-- BEGIN Extracted entries --

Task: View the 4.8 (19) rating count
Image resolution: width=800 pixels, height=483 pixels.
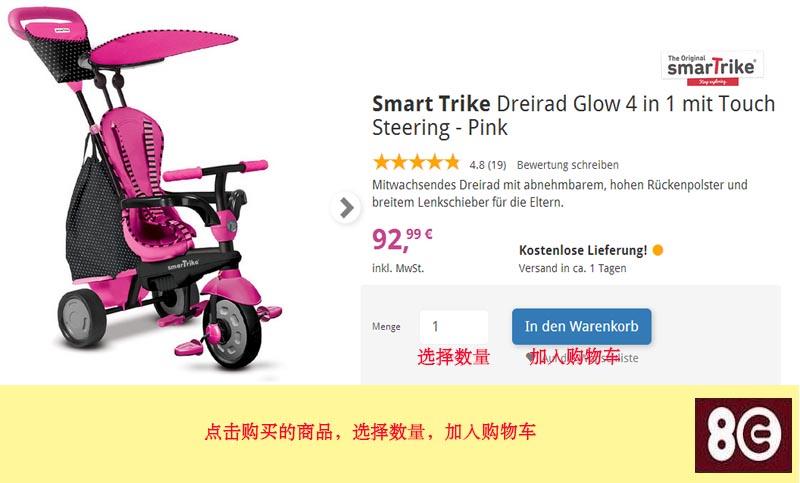Action: pyautogui.click(x=488, y=165)
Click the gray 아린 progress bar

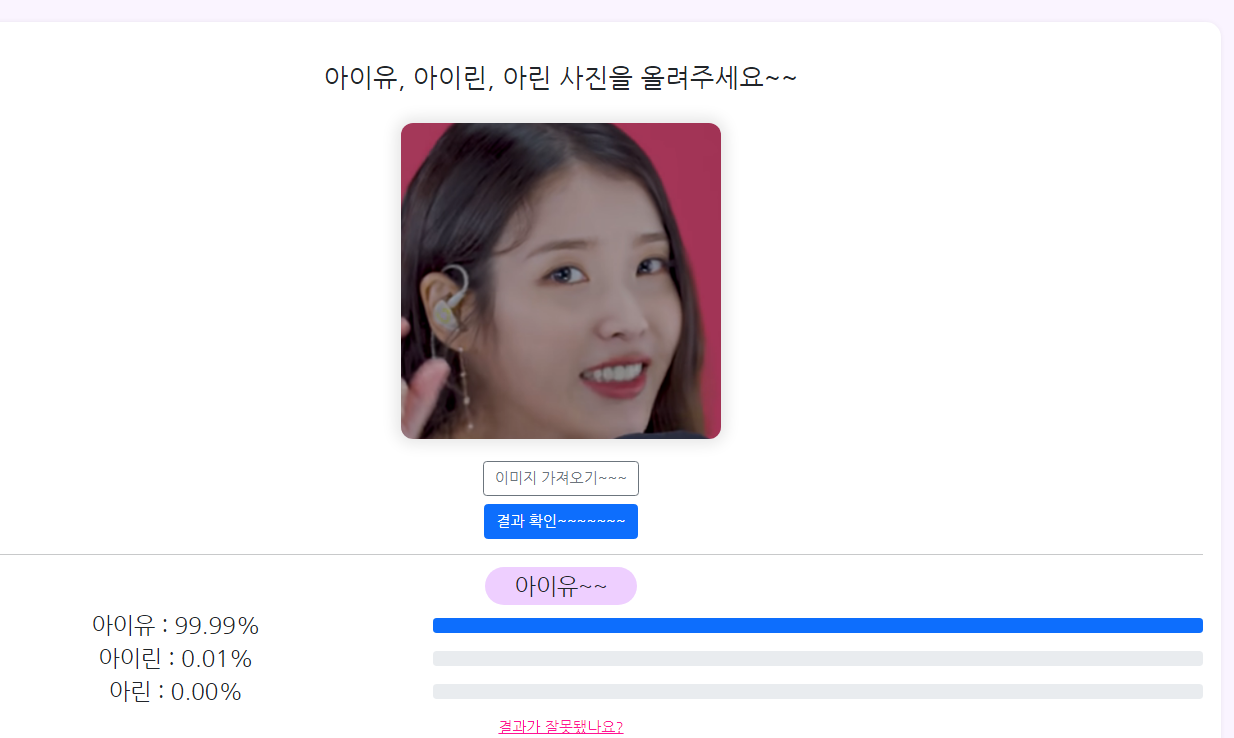818,692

-- END Extracted entries --

**Set exercise**:
Render the data above as a Markdown table with the columns "Row" and "Line", putting one numbered line in each row and skipping blank lines. Leave out the pictures.

**Exercise response**:
| Row | Line |
|---|---|
| 1 | Task: View the 4.8 (19) rating count |
| 2 | Image resolution: width=800 pixels, height=483 pixels. |
| 3 | Action: pyautogui.click(x=488, y=165) |
| 4 | Click the gray 아린 progress bar |
| 5 | 818,692 |